How Domains Are Stolen

by Crim, Redomega

Network Solutions controls many of the .com, .net, and .org domain names for the Internet.

When you purchase a domain name, you are expected to supply them with three contacts for your domain: Administrative, Technical, and Billing.  You are also supposed to supply each contact's name, address, phone number, and email address.

All of this information is kept in NSI's public WHOIS database: www.networksolutions.com/cgi-bin/whois/whois

Modifying a Domain

So you've registered your domain name with NSI, but you need to modify or update your contacts or name server address.

You simply go to www.networksolutions.com/makechanges and supply it with your domain name.

Fill out a "Host Form" for your domain and use the "Mail-From" authentication.  This will email you the correct form to update your domain.  When you receive this form in your email box, you are supposed to send it back to hostmaster@internic.net and it will check your email address with the one in its database to see if they match.  If they do, your domain is updated.

Exploiting

Updating NSI's records using the "Mail-From" method doesn't seem to be all too secure.

The easiest way I have found to modify someone else's domain is to request a modify form from Network Solutions and save it to your hard drive.  From this you can change form blanks to whichever domain you wish to modify.

After making your changes to your form, the only problem is having the email sent from the technical contact's email address.  This is easy to do.  Look up the technical contact's address using the above WHOIS database.

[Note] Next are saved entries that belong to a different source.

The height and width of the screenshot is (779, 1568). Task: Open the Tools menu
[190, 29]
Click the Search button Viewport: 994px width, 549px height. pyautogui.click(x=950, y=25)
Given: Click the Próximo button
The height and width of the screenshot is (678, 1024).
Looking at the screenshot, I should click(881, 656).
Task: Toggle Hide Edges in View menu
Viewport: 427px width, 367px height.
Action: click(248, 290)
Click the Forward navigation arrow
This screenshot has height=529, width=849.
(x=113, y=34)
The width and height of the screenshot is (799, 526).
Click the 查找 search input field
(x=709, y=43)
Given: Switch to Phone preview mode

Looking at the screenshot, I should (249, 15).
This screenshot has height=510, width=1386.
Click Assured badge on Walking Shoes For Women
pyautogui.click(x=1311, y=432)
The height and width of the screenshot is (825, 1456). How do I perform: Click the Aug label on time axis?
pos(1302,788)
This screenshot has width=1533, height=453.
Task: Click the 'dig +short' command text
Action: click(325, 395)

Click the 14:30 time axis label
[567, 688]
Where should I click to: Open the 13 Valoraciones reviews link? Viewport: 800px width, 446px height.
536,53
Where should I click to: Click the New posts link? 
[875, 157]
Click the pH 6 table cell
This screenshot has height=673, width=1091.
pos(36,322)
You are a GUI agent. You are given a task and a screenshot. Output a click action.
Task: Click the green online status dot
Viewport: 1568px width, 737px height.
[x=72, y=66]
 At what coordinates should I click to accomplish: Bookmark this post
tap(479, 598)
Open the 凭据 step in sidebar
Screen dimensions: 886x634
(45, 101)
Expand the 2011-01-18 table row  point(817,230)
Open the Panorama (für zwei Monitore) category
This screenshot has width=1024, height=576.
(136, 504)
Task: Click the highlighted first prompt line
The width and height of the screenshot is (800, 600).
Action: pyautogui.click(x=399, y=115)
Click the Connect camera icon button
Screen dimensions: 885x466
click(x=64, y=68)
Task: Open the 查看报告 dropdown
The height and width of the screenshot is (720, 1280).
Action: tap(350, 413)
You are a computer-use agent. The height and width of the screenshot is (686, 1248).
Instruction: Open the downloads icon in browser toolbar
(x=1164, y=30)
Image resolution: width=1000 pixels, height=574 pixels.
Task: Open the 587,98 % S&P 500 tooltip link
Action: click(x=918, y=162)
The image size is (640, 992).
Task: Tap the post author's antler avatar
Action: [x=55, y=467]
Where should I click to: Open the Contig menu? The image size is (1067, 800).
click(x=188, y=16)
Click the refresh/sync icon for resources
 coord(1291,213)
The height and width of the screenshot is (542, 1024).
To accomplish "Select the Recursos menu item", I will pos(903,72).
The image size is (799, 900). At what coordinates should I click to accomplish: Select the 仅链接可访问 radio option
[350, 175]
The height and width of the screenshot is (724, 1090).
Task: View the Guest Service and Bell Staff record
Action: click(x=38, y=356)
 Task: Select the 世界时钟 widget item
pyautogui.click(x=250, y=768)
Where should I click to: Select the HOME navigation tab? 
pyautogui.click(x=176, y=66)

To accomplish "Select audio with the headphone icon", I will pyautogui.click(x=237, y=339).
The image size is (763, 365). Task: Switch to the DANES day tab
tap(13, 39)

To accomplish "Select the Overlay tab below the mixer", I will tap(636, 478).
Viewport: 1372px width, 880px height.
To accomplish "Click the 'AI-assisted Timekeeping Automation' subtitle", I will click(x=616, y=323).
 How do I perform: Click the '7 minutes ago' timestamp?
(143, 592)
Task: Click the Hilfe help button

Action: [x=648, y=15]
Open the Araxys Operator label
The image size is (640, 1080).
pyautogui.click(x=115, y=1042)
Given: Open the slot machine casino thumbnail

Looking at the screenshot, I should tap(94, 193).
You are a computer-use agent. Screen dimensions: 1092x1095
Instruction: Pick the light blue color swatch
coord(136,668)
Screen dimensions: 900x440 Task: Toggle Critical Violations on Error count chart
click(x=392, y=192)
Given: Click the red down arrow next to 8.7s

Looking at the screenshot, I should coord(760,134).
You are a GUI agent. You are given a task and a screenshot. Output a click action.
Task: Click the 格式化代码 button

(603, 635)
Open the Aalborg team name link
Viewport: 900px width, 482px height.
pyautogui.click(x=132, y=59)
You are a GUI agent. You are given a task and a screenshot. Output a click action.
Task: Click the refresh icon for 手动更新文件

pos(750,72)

Then you can use a somewhat well known trick to "spoof" your email address:

1.)  Telnet into any mail server on port 25: telnet mail.server.com 25

2.)  You should connect to the server's SMTP server.  You need to give it false info by entering: HELO some.fake.website

3.)  Now to tell the server who is sending the email, put in the technical contact's email address: MAIL FROM: address@server.com

4.)  Now that the SMTP server knows who is sending the email, you need to tell the server to whom the email is being sent to.  Put in: RCPT TO: hostmaster@internic.net

5.)  Now tell the server to start the body of the email: DATA

6.)  Now you should paste your domain modify form into the Telnet session.

7.)  To send the email type a period on an empty line.

8.)  Then type: QUIT

This will send hostmaster@internic.net the domain modification form as if it came from the technical contact's email address, and it will process the form.

The only problem I see in this method, is that hostmaster@internic.net sends out two automatic emails to the technical contact's address.

The first is just an acknowledgment that it received the form and the second shows that the changes have been made to the InterNIC database.